La oficina judicial sigue siendo un territorio promiscuo. Los que trabajan en ella
no tienen claro a qué criterios o reglas de organización y dirección responde. El
juez es, al tiempo, observador pasivo y director, el secretario judicial puede
coordinar o abstenerse de hacerlo invocando reglas que se ubican en un
mismo texto legal, los trabajadores se ven sometidos a tres tipos de relaciones
funcionales, con reglas de jerarquización diferentes y, en determinados
aspectos, contrapuestas.
Las cargas de trabajo entre órganos jurisdiccionales están descompensadas.
Algunos disfrutan de cargas levísimas. Otros sufren cargas irracionales,
inasumibles. Unos cuentan con medios materiales modernos y abundantes.

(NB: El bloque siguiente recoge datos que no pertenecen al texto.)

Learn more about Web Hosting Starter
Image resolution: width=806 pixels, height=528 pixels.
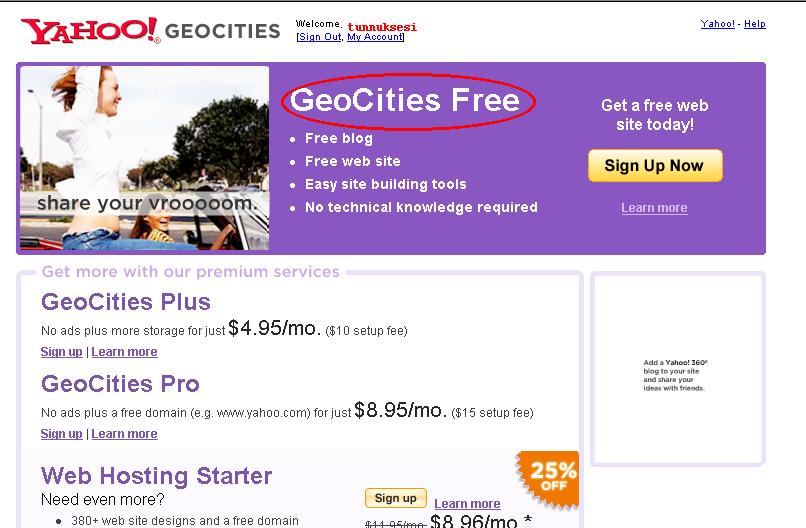(467, 504)
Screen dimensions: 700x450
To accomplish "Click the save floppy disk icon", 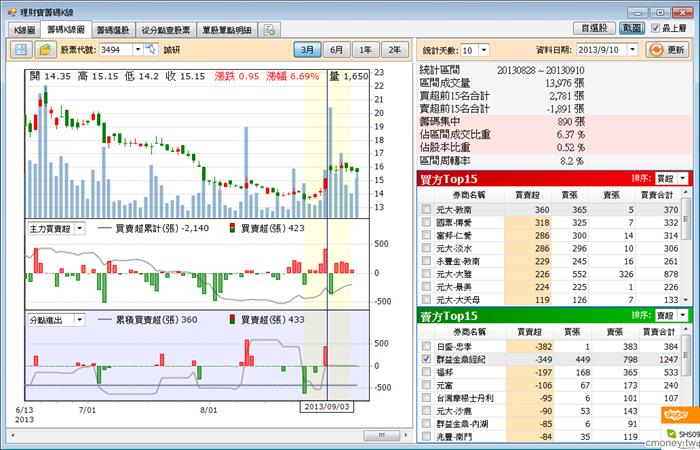I will (21, 50).

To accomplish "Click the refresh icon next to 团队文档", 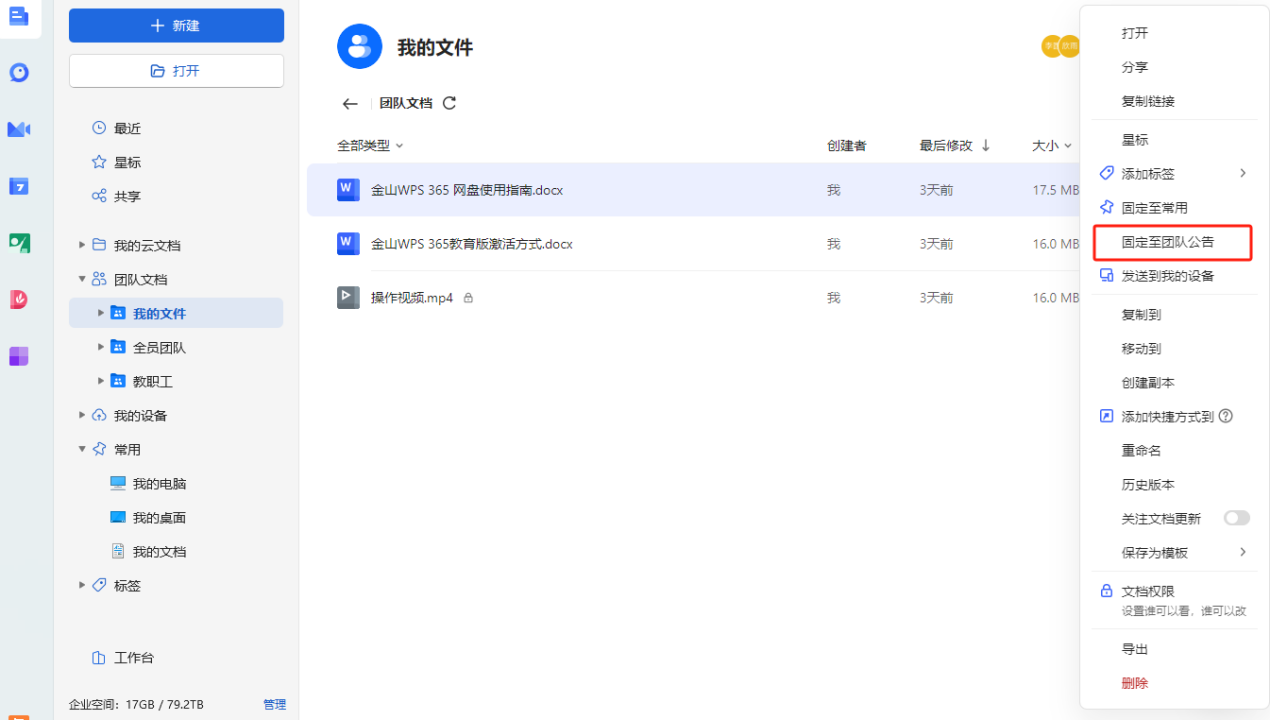I will coord(449,103).
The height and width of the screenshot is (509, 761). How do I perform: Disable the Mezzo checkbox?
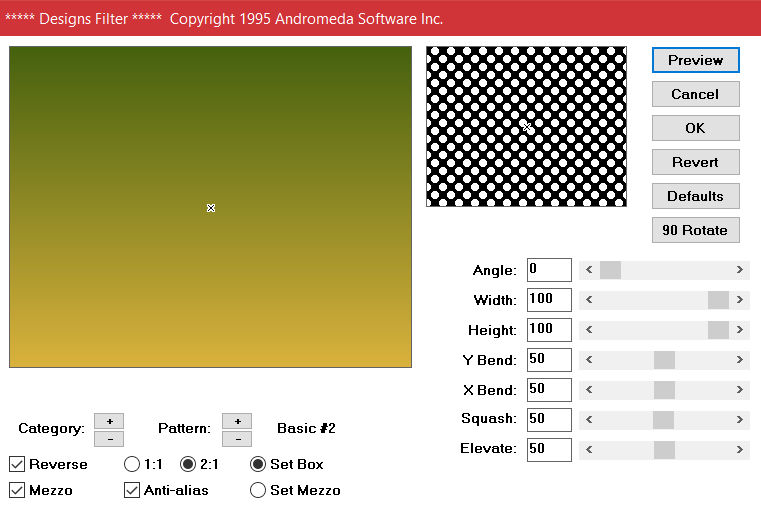(x=18, y=490)
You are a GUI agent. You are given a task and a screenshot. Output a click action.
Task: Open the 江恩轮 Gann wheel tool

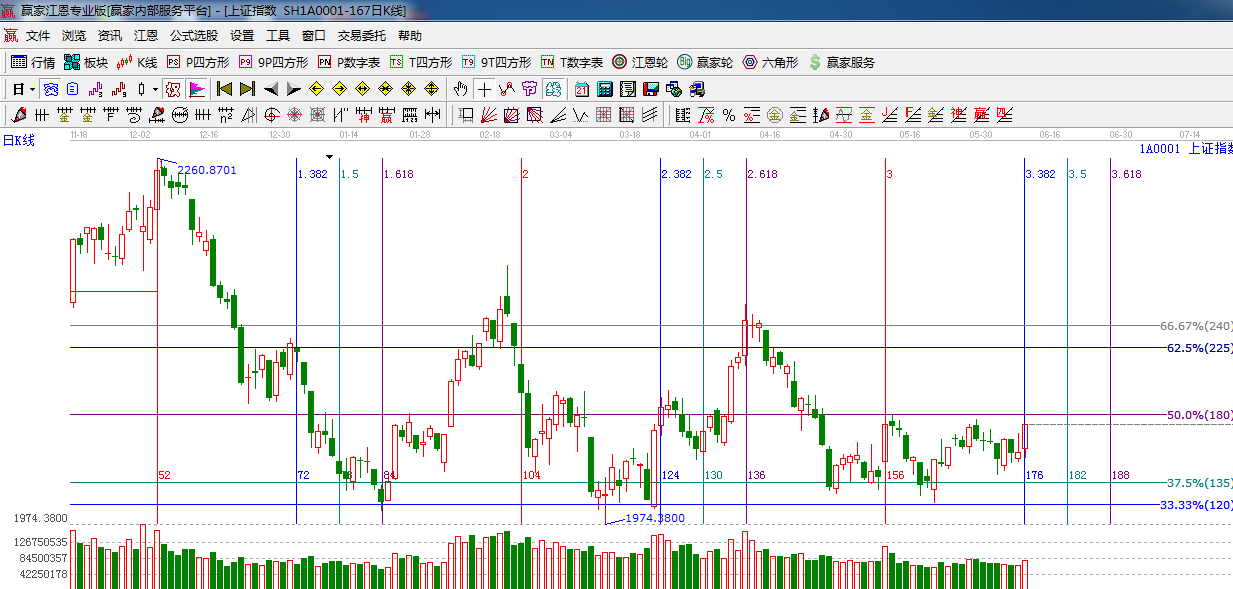point(640,62)
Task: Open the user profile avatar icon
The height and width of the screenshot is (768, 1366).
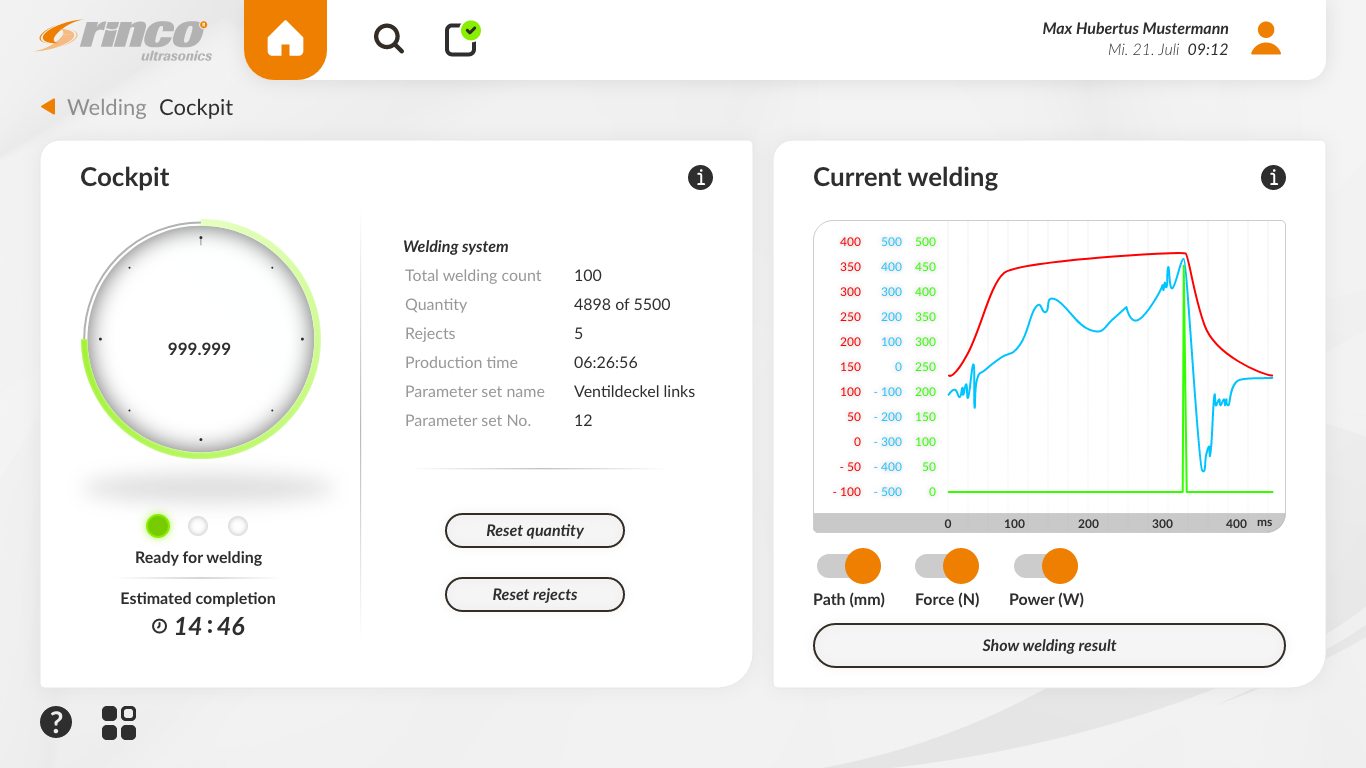Action: point(1266,39)
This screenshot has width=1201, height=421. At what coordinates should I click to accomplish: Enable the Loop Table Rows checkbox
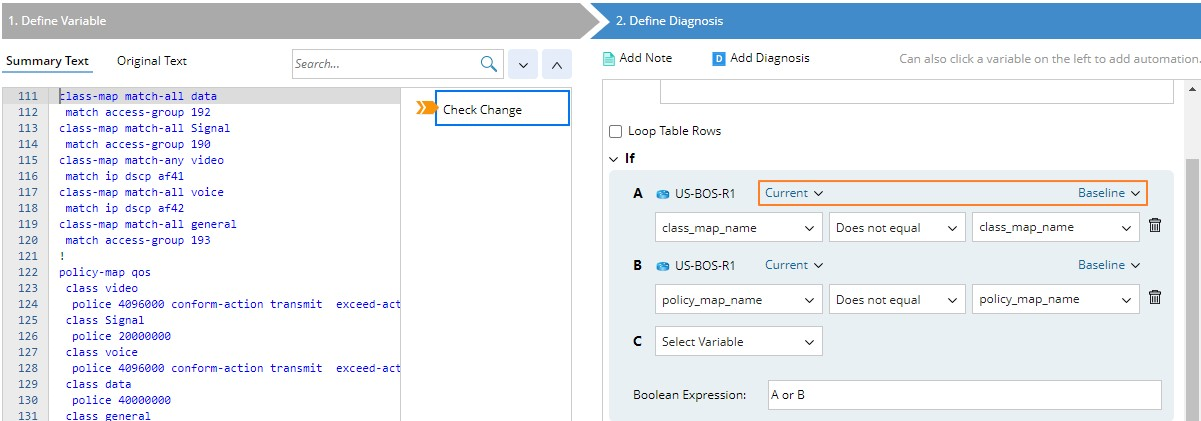[616, 131]
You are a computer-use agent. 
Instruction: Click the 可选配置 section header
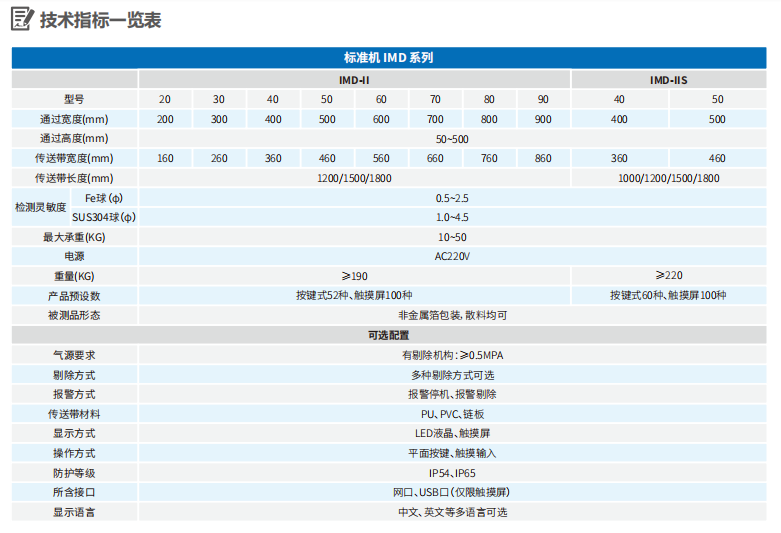pos(390,335)
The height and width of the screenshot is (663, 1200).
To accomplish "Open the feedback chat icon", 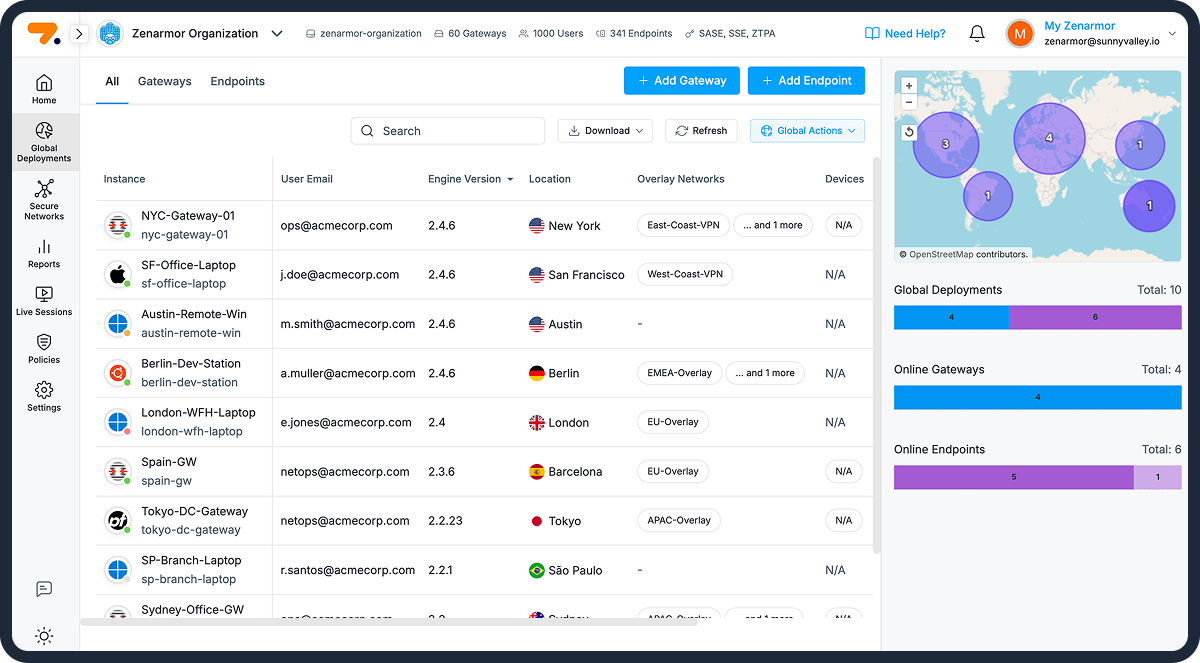I will click(44, 589).
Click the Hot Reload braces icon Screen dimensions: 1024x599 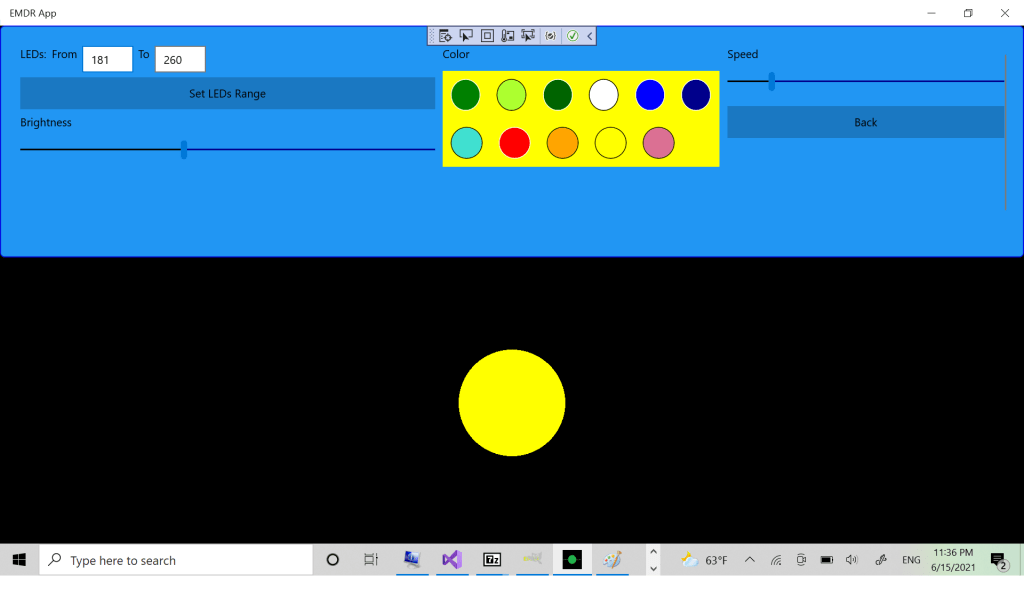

Otros carecen de los más elementales, desarrollando, además, la función en
condiciones precarias de seguridad e higiene laboral. La tasa de interinidad
funcionarial en algunos territorios supera la de funcionarios de carrera. La
movilidad, también en determinadas zonas del país, frustra cualquier
planificación de mejora.
Mientras tanto, desde el Gobierno de los jueces algunos siguen empeñados en
lograr su mayor deslegitimación social y constitucional y en generar una
desconfianza generalizada entre sus propios gobernados. La situación es muy
grave. No
puede
seguir
aceptándose
que
la
regla
de
nadie
siga
desmoralizando el sistema de justicia y favoreciendo que sus principales
actores junto a las administraciones y el Parlamento miren a otro lado como si
no fueran responsables del derrumbe.
Javier Hernández García (JD), Roser Bach Fabregó (JD), Jesús Barrientos
Pacho (FV), Carmen Royo Jiménez (FJI), Luis Rodríguez Vega (APM), Juan
Pedro Yllanes Suárez (FV), Sebastián Moralo Gallego (FV), Miguel Ángel
Gimeno Jubero ( JD), María Cristina Ferrando Montalvá (APM), Armando
Barrera Hernández (FJI), magistrados que pertenecen a las cuatro asociaciones
Asociación Profesional de la Magistratura, Jueces para la Democracia, Francisco de
Vitoria, y Foro Judicial Independiente.